Another advantage is that at some stage of the project, it can be split into two (or more) separate ones. For example, due to differences in development plans among maintainers, or because of the desire to create a commercial solution based on the existing one. Of course, there are still licensing issues here, but we will not deal with that now.

Forking Workflow is very similar to Git Workflow (which I will tell you about the other day), but instead of dedicated branches, we have a dedicated, separate repo that is a copy of the original. Let’s go back to the example and the picture from the beginning of the article:

  • we have a public repository called original/niceRepo
  • we make its fork called myNamespace/niceRepo
  • this is entirely our copy of the original repo which we clone locally
  • we introduce changes as in normal work with Git
  • only when our changes are in the main branch of our fork, we do PR/MR to the original repo
  • the maintainer decides whether our changes will be applied

If you’ve reached this point, then you should know enough to be able to create your first fork. We still have a remaining question – what for? Well, it is a common practice in Open Source projects. If we want to co-develop such a project, this is how we have to do it. It’s not art for art’s sake at all, it’s a popular thing in the IT world.

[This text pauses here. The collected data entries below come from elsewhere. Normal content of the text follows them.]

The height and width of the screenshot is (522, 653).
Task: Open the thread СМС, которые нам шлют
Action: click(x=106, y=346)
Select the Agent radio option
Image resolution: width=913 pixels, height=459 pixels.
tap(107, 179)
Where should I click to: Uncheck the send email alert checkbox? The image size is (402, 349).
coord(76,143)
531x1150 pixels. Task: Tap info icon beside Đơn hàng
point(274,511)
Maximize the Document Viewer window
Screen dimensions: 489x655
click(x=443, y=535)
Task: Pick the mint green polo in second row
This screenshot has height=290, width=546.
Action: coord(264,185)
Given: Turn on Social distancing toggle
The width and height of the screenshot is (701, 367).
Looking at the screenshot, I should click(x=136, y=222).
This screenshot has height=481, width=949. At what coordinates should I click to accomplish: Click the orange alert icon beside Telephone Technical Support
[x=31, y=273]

Perhaps the most famous example here will be Red Hat Linux. The project was split into two branches, two forks – an Open Source project called Fedora, and a paid one – Red Hat Enterprise Linux. Both projects operate dynamically to this day, although almost 20 years have passed since this division. 

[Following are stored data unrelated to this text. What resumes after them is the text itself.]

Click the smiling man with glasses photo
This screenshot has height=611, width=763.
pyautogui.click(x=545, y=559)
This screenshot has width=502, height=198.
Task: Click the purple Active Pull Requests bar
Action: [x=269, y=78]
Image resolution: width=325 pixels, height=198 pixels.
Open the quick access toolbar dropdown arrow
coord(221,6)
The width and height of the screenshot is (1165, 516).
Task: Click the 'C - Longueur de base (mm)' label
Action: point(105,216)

Another famous example – Bootstrap, which currently has almost 74k forks. As you can see, the topic of Open Source projects is alive and present among developers, so the mechanism of creating forks is important and still being developed on the side of popular hosting services, even though the Git engine itself does not have such an option.

If we start creating our own public repositories or creating forks, we must also remember about the appropriate backup. I recommend reading this article:  Restore deleted repository. There is such a thing as git network, if we use the fork option, we should also know what the consequences are of removing a repo that belongs to such a network. Without this knowledge, we may be unpleasantly surprised and this is the last thing we want to meet without having a backup.